Records from a collection:
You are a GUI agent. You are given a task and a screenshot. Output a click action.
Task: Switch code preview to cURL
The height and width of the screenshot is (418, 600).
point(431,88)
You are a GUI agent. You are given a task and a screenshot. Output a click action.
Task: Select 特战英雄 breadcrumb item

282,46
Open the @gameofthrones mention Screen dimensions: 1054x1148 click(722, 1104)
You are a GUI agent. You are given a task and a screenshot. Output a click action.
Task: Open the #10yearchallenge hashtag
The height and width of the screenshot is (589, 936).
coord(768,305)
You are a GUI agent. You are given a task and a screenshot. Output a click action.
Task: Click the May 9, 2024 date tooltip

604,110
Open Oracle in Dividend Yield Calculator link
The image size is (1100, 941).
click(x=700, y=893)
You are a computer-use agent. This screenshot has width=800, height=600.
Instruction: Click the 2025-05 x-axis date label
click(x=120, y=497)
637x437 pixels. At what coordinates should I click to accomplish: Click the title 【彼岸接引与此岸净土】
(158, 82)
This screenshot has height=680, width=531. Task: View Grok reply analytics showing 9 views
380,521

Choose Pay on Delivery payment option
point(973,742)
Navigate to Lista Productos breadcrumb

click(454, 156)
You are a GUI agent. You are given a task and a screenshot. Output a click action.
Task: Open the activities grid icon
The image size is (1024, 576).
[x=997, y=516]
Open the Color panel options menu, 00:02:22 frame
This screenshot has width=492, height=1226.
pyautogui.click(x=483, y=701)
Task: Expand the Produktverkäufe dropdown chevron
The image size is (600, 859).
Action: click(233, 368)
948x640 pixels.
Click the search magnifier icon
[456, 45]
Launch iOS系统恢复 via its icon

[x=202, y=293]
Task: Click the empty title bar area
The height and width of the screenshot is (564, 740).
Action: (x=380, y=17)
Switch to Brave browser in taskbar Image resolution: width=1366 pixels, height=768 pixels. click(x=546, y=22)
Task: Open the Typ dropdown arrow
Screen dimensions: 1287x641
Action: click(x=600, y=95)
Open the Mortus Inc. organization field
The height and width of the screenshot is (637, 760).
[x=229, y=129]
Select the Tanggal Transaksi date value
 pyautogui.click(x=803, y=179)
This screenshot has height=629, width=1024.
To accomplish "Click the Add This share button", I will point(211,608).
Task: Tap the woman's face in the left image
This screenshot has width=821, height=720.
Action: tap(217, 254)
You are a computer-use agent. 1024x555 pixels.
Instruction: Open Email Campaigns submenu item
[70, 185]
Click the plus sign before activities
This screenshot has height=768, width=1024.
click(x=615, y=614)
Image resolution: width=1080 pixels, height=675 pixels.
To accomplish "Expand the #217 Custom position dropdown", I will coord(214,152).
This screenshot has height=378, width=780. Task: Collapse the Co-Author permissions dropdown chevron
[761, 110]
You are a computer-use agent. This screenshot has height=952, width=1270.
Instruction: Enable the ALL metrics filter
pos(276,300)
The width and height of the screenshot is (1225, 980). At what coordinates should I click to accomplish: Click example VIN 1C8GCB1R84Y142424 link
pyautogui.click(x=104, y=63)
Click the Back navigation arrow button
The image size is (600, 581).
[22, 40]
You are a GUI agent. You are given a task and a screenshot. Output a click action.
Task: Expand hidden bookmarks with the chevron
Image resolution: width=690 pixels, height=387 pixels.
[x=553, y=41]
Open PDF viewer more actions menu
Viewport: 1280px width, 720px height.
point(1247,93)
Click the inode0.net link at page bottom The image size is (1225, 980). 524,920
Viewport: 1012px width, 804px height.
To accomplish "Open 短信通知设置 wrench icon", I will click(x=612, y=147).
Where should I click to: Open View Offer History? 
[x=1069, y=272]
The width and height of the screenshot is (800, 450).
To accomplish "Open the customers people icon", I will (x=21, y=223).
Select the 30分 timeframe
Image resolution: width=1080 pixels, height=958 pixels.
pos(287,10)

> [ABOUT THIS TASK]
Please show every line of the records that holds the word "computer".

> [ANSWER TO THIS PROBLEM]
You are a computer-use agent. This screenshot has width=800, height=600.
You are a computer-use agent. 1024x555 pixels.
You are a computer-use agent. This screenshot has height=952, width=1270.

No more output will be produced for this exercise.